TASK DIRECTIONS: Copy the lines exactly. Begin at the first line of the data and stop after the line with "Crédito Fovissste (38, 54)".

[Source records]
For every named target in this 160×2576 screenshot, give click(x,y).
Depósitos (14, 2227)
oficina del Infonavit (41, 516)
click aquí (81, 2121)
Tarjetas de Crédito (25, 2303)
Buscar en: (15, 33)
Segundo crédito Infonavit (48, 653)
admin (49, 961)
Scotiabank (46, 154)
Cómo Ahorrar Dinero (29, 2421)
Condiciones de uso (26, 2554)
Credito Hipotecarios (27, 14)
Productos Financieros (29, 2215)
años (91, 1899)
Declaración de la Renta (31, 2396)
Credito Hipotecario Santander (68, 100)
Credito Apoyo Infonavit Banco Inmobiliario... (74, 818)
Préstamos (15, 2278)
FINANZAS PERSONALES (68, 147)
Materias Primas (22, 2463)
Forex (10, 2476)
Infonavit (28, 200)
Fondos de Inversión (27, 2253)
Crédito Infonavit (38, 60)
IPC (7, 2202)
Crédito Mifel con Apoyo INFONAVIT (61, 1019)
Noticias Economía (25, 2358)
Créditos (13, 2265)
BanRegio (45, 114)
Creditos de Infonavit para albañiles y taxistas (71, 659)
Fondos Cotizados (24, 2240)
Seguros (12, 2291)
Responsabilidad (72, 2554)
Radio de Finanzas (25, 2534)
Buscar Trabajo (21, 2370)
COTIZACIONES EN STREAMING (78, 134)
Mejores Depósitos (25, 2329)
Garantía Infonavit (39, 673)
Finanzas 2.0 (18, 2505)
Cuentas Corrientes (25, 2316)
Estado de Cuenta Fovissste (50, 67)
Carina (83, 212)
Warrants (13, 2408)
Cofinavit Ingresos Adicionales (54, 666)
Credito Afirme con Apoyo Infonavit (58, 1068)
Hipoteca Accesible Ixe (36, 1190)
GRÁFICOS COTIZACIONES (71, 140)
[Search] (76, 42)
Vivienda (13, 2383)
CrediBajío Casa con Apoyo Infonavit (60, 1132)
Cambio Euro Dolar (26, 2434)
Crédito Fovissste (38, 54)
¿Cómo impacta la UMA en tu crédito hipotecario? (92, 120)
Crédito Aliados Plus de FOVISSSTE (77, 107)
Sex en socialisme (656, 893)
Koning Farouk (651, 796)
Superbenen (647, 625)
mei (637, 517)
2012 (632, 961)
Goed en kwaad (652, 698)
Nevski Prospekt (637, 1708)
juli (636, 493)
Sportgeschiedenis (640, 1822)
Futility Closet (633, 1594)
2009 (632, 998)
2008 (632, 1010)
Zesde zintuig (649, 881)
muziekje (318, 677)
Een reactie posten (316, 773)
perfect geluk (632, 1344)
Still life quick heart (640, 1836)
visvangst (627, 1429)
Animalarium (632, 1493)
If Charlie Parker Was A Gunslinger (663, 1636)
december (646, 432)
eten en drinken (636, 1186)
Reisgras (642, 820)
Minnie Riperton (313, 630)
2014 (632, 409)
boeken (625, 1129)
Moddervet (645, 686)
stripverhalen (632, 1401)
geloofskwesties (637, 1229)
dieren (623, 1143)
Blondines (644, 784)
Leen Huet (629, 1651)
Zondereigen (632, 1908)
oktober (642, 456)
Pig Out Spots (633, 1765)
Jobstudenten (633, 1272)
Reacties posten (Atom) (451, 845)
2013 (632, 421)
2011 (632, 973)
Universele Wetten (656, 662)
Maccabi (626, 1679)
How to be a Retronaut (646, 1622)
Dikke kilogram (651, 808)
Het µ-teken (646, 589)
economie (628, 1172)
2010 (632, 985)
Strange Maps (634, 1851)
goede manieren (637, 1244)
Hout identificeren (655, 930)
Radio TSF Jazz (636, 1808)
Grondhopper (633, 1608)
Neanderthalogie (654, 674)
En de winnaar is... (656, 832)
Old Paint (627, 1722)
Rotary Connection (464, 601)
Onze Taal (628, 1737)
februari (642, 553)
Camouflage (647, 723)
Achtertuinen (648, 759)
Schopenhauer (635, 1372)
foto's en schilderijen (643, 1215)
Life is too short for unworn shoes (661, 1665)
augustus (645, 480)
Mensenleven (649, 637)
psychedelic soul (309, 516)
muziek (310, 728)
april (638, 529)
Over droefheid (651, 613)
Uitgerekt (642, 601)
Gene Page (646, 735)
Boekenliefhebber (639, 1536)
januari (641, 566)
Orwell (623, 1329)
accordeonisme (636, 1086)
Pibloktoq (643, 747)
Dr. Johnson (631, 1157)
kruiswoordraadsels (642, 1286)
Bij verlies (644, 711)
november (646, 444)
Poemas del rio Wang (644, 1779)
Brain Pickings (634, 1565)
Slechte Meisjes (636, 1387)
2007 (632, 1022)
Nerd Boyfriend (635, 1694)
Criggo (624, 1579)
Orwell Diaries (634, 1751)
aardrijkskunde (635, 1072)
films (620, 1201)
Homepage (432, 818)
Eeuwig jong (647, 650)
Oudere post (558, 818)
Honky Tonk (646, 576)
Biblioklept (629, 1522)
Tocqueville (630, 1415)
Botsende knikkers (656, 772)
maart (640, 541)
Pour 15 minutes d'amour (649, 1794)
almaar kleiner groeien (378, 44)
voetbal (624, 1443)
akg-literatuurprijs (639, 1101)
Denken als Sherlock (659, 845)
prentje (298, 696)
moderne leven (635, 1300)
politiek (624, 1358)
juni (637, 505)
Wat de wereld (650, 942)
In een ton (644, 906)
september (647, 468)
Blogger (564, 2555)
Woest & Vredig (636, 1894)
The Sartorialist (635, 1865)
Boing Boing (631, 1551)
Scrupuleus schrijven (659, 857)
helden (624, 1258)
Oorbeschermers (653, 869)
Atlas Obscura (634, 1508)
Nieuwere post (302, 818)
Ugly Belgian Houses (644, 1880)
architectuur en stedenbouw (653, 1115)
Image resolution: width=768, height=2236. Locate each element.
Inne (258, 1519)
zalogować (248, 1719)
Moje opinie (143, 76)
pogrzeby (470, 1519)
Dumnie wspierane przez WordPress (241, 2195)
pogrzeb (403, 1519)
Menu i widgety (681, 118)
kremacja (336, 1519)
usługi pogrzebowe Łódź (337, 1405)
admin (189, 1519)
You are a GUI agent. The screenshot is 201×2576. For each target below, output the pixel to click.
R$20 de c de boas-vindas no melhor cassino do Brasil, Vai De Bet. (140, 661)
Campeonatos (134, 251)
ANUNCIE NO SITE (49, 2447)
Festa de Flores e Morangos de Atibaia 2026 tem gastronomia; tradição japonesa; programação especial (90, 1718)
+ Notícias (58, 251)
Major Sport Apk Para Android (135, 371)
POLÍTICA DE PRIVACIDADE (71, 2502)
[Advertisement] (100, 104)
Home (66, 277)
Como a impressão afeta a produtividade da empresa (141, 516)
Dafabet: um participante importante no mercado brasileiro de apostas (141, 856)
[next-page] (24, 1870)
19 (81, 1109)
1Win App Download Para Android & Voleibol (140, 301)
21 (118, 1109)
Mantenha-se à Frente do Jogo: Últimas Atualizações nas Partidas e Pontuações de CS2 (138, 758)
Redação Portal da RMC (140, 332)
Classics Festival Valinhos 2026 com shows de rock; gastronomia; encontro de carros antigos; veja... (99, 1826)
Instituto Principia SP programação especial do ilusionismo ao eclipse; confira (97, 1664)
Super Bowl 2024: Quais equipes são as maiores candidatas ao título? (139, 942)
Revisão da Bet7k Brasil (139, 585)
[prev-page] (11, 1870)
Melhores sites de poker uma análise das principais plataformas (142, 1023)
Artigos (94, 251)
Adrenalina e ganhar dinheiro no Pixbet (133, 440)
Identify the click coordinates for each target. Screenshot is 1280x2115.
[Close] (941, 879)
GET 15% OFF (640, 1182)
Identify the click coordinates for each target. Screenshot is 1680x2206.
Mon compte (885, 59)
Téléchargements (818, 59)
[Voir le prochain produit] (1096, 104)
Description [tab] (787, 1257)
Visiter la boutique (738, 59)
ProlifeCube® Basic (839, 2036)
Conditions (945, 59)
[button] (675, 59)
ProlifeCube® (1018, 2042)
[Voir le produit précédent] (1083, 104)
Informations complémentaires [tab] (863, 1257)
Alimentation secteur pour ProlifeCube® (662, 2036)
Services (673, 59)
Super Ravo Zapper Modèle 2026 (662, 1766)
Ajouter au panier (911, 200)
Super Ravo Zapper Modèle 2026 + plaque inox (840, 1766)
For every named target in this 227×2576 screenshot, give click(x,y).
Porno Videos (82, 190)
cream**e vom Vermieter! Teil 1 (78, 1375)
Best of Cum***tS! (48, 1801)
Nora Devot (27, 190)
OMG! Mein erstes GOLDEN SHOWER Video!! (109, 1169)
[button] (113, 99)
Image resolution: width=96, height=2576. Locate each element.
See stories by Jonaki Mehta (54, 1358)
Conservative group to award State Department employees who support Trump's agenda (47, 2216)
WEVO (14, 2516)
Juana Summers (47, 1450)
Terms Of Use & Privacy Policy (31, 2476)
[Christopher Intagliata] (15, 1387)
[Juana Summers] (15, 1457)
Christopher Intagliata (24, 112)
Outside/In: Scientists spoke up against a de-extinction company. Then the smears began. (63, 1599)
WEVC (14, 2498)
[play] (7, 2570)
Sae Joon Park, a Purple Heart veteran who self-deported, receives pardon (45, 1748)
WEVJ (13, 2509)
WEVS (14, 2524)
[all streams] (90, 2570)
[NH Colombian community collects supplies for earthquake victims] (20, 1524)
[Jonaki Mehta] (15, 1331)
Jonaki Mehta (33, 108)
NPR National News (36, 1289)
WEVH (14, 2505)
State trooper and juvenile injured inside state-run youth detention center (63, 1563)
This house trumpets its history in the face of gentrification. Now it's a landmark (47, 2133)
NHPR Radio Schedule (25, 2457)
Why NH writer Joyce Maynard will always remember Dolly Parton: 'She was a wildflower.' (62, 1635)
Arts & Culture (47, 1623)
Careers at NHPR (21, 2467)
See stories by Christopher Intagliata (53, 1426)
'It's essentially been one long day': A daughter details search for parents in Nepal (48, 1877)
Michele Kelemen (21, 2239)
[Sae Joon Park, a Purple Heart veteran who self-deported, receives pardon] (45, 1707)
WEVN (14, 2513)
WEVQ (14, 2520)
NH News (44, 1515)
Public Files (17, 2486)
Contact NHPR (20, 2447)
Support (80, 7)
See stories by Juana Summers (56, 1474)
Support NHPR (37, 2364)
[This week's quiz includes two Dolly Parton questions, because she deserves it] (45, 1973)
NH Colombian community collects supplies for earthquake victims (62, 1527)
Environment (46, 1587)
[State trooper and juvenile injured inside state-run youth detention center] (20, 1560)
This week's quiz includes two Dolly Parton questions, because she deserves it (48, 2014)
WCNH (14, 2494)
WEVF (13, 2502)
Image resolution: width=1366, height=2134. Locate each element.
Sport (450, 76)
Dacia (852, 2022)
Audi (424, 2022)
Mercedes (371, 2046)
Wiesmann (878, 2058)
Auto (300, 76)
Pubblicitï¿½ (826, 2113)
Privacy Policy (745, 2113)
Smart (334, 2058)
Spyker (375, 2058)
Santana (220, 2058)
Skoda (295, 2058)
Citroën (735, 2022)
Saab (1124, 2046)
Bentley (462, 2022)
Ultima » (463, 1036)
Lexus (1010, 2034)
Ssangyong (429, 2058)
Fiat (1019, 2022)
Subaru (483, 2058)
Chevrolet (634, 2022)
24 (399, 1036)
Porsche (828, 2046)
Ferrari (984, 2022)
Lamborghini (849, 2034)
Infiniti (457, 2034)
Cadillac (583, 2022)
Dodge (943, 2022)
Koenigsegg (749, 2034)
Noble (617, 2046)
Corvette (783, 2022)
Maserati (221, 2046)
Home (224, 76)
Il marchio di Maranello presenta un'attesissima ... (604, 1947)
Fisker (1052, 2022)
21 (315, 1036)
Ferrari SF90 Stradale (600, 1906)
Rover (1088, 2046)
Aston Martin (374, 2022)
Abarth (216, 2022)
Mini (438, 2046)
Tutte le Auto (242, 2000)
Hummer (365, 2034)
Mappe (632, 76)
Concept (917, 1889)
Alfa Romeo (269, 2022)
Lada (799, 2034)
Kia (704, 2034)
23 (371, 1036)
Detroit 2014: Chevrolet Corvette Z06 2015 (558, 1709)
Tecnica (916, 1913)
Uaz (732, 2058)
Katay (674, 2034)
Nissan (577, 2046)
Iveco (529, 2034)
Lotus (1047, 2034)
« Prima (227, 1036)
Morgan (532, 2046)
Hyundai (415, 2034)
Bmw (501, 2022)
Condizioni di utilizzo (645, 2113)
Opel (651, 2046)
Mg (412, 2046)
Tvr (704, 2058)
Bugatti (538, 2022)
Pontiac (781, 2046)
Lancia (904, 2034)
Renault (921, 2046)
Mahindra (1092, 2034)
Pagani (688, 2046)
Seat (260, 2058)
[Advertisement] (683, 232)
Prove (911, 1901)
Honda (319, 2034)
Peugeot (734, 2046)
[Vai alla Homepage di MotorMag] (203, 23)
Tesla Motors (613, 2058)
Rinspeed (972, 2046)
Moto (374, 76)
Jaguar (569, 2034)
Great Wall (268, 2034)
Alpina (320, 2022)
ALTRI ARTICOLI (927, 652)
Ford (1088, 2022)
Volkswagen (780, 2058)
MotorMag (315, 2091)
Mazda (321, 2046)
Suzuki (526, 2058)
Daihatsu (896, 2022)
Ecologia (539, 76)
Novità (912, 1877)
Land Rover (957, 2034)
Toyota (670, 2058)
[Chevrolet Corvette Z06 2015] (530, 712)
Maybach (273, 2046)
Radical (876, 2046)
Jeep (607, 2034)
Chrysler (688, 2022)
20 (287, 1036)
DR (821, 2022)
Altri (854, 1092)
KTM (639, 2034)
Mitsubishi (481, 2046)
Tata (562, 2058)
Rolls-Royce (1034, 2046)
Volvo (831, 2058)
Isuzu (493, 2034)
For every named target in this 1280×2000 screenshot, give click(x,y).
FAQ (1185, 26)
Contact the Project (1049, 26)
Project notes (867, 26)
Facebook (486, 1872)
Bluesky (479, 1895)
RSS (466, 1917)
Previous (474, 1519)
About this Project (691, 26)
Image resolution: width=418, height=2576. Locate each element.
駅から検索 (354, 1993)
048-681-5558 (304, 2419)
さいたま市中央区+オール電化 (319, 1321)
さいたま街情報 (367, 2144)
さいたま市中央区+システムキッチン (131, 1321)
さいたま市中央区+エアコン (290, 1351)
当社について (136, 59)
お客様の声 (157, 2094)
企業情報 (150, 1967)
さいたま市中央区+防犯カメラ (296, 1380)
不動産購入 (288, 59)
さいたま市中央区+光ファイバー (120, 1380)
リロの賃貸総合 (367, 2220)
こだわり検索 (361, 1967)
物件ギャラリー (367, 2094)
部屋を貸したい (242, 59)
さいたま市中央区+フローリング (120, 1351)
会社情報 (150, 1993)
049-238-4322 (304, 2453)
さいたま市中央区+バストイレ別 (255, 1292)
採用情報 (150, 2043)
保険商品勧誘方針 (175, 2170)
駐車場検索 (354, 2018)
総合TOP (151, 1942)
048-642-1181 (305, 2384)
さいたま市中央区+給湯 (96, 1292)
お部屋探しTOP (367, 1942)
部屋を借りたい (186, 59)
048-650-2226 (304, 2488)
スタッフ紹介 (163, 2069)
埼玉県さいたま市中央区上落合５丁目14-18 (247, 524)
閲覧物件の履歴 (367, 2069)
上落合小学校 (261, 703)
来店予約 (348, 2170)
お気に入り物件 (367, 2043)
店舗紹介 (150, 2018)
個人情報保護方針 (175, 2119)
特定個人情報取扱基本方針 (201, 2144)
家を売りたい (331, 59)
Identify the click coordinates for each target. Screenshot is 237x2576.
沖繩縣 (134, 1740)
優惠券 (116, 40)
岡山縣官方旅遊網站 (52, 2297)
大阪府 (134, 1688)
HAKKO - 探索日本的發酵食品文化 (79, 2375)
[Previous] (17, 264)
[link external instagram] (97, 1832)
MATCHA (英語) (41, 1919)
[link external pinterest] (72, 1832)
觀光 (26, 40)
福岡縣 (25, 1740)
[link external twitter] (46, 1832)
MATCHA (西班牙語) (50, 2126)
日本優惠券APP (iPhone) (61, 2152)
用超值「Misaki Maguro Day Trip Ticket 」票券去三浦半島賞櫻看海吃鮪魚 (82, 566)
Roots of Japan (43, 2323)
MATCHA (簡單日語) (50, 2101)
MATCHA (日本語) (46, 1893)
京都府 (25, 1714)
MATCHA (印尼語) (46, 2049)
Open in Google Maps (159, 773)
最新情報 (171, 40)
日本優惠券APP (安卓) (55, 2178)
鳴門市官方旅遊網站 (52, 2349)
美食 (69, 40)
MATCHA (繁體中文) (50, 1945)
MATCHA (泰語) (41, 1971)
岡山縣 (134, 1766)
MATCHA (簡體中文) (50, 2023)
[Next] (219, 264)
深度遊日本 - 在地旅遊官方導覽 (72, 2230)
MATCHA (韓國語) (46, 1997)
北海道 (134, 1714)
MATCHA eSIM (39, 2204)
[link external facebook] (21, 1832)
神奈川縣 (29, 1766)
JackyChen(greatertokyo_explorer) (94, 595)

FINISHED TASK:
For every named target in this 160×2576 screenshot, give click(x,y).
Depósitos (14, 2227)
oficina del Infonavit (41, 516)
click aquí (81, 2121)
Tarjetas de Crédito (25, 2303)
Buscar en: (15, 33)
Segundo crédito Infonavit (48, 653)
admin (49, 961)
Scotiabank (46, 154)
Cómo Ahorrar Dinero (29, 2421)
Condiciones de uso (26, 2554)
Credito Hipotecarios (27, 14)
Productos Financieros (29, 2215)
años (91, 1899)
Declaración de la Renta (31, 2396)
Credito Hipotecario Santander (68, 100)
Credito Apoyo Infonavit Banco Inmobiliario... (74, 818)
Préstamos (15, 2278)
FINANZAS PERSONALES (68, 147)
Materias Primas (22, 2463)
Forex (10, 2476)
Infonavit (28, 200)
Fondos de Inversión (27, 2253)
Crédito Infonavit (38, 60)
IPC (7, 2202)
Crédito Mifel con Apoyo INFONAVIT (61, 1019)
Noticias Economía (25, 2358)
Créditos (13, 2265)
BanRegio (45, 114)
Creditos de Infonavit para albañiles y taxistas (71, 659)
Fondos Cotizados (24, 2240)
Seguros (12, 2291)
Responsabilidad (72, 2554)
Radio de Finanzas (25, 2534)
Buscar Trabajo (21, 2370)
COTIZACIONES EN STREAMING (78, 134)
Mejores Depósitos (25, 2329)
Garantía Infonavit (39, 673)
Finanzas 2.0 (18, 2505)
Cuentas Corrientes (25, 2316)
Estado de Cuenta Fovissste (50, 67)
Carina (83, 212)
Warrants (13, 2408)
Cofinavit Ingresos Adicionales (54, 666)
Credito Afirme con Apoyo Infonavit (58, 1068)
Hipoteca Accesible Ixe (36, 1190)
GRÁFICOS COTIZACIONES (71, 140)
[Search] (76, 42)
Vivienda (13, 2383)
CrediBajío Casa con Apoyo Infonavit (60, 1132)
Cambio Euro Dolar (26, 2434)
Crédito Fovissste (38, 54)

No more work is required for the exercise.